> _TASKS_
1. Name every type of data that the résumé excerpt on AWS data engineering work says the migration includes.
2. Give a continuation of the résumé excerpt on AWS data engineering work, picking up after its last bullet point.

PROFESSIONAL EXPERIENCE

SR. DATA ENGINEER (AWS)

Confidential, PLANO, TX

RESPONSIBILITIES:

  • Objective of this project is to migrate all the services from in-house to cloud (AWS). This includes building a data lake as a cloud-based solution in AWS using Amazon S3 and makes it a single source of truth.
  • Provided meaningful and valuable information for better decision-making.
  • Migration of data includes various data types like Streaming data, Structured data and unstructured data from various sources and also includes legacy data migration.
  • Utilize AWS services with focus on big data analytics, enterprise data warehouse and business intelligence solutions to ensure optimal architecture, scalability, flexibility.
  • Designed AWS architecture, Cloud migration, AWS EMR, DynamoDB, Redshift and event processing using lambda function.
  • Built NoSQL solution for non-structural data using AWS DynamoDB services
  • Built data warehousing solutions on analytics/reporting using AWS Redshift service.
  • Developed Python programs to consume data from APIs as part of several data extraction processes and store the data in AWS S3.
  • Used Flume to collect, aggregate, and store the web log data from different sources like web servers, mobile and network devices and pushed to HDFS.
  • Developed the code for Importing and exporting data into HDFS and Hive using Sqoop.
  • Created Hive External tables to stage data and then move the data from Staging to main tables.
  • Wrote Hive join query to fetch info from multiple tables, writing multiple Map Reduce jobs to collect output from Hive.
  • Used Hive to analyze the partitioned and bucketed data and compute various metrics for reporting on the dashboard.
  • Migration of Data from Hive to Presto DB for faster query execution and data retrieval times.
  • Used Presto in-built connectors for Red shift and Hive to prepare datasets for applying advanced analytics (ML) on certain use cases.
  • Implemented performance optimizations on the Presto SQL Queries for improving query retrieval times.
  • Used Query execution plans in Presto for tuning the queries that are integrated as data sources for Tableau dashboards.
  • Design of Red shift Data model and working on the RedShift performance improvements that helps faster query retrieval and also improves the dependent reporting/analytics layers.

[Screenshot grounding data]
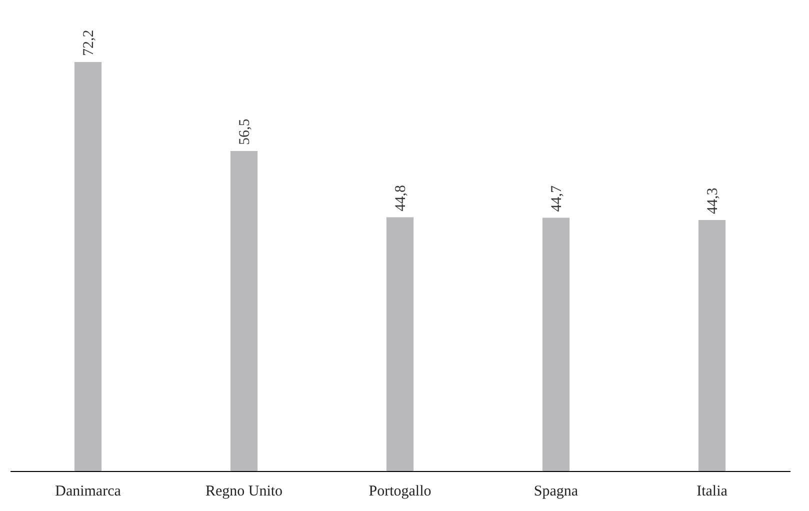  I want to click on x-tick-label: Danimarca, so click(88, 492).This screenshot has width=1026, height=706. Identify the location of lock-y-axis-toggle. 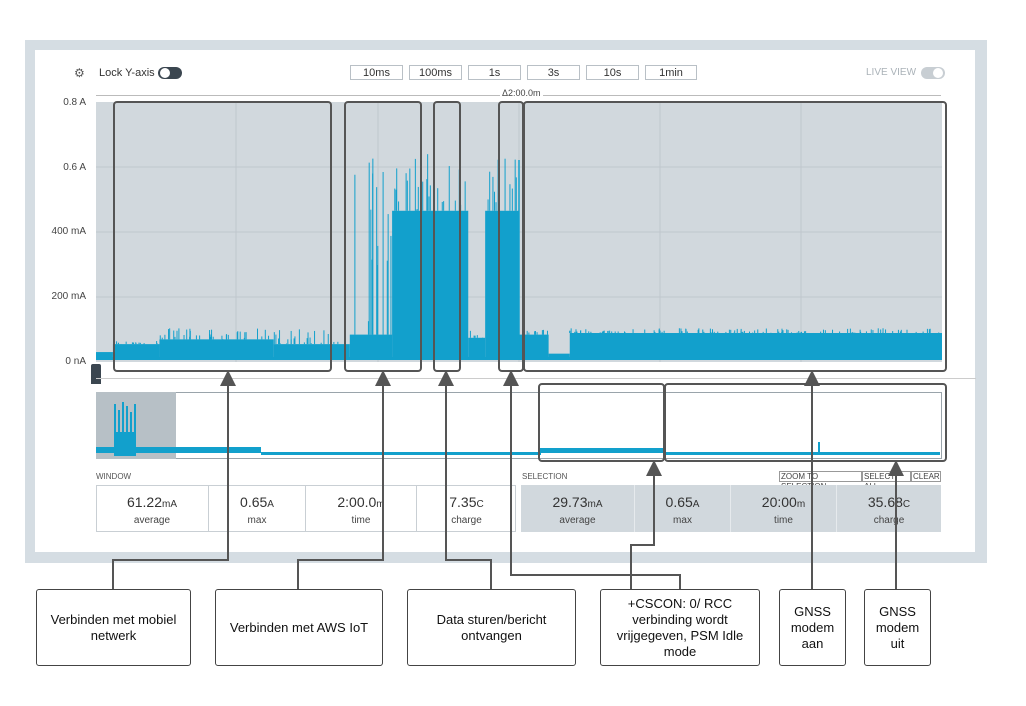
(170, 73).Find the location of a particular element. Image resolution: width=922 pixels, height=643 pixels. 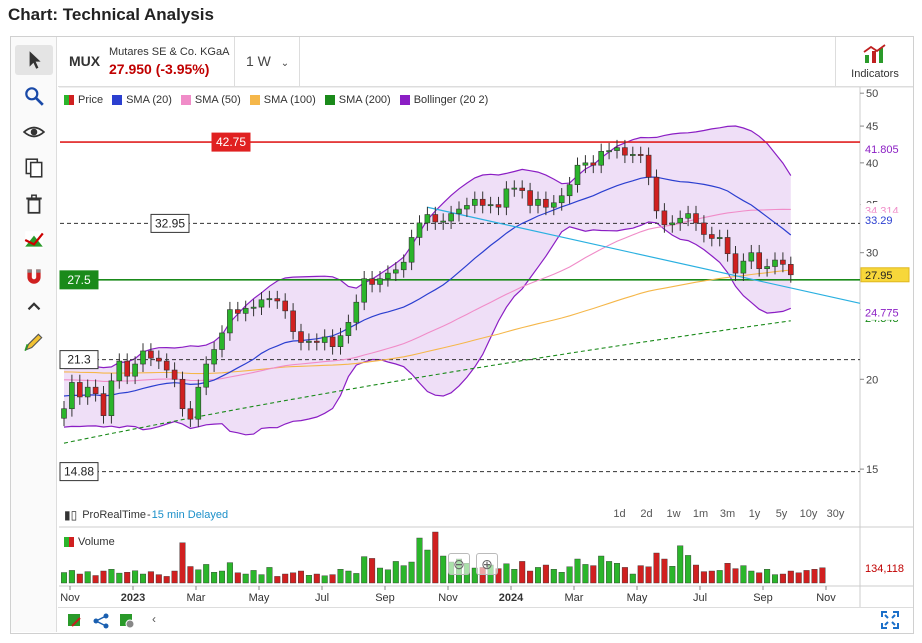

collapse-chevron-up-icon is located at coordinates (34, 306).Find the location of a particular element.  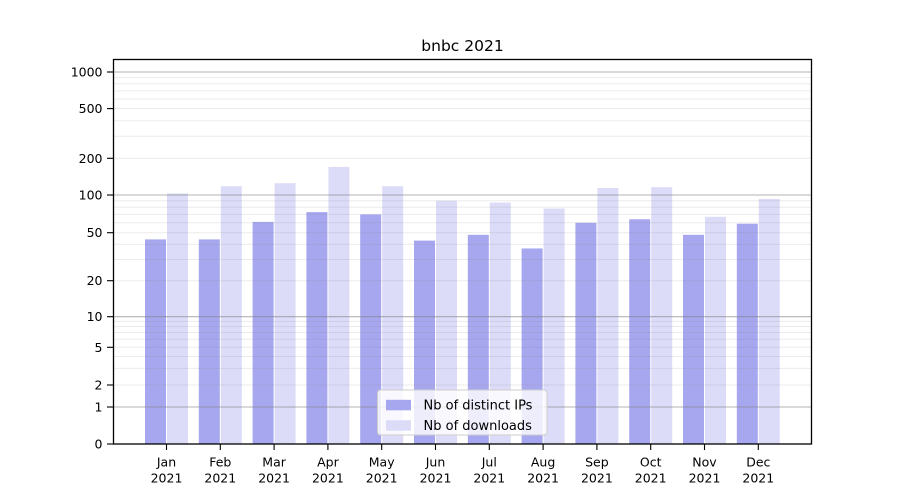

> _RESULTS OF THE EXERCISE_
1. Streaming data, structured data, unstructured data, and legacy data.

2.
  • Developed data transition programs from DynamoDB to AWS Redshift (ETL Process) using AWS Lambda by creating functions in Python for the certain events based on use cases.

ENVIRONMENT: AWS Services like S3, DynamoDB, EMR, RedShift, Lambda. Data Engineering tools like HDFS, Sqoop, Hive, Tables, ETL processing, SQL, Python.

SR. DATA ENGINEER

Confidential, CAMDON, NJ

RESPONSIBILITIES:

  • Worked with the analysis teams and management teams and supported them based on their requirements.
  • Generated PL/SQL scripts for data manipulation, validation and materialized views for remote instances.
  • Created and modified several database objects such as Tables, Views, Indexes, Constraints, Stored procedures, Packages, Functions and Triggers using SQL and PL/SQL.
  • Created large datasets by combining individual datasets using various inner and outer joins in SAS/SQL and dataset sorting and merging techniques using SAS/Base.
  • Developed live reports in a drill down mode to facilitate usability and enhance user interaction
  • Extensively worked on Shell scripts for running SAS programs in batch mode on Linux.
  • Wrote Python scripts to parse XML documents and load the data in the database.
  • Used Python to extract weekly information from XML files.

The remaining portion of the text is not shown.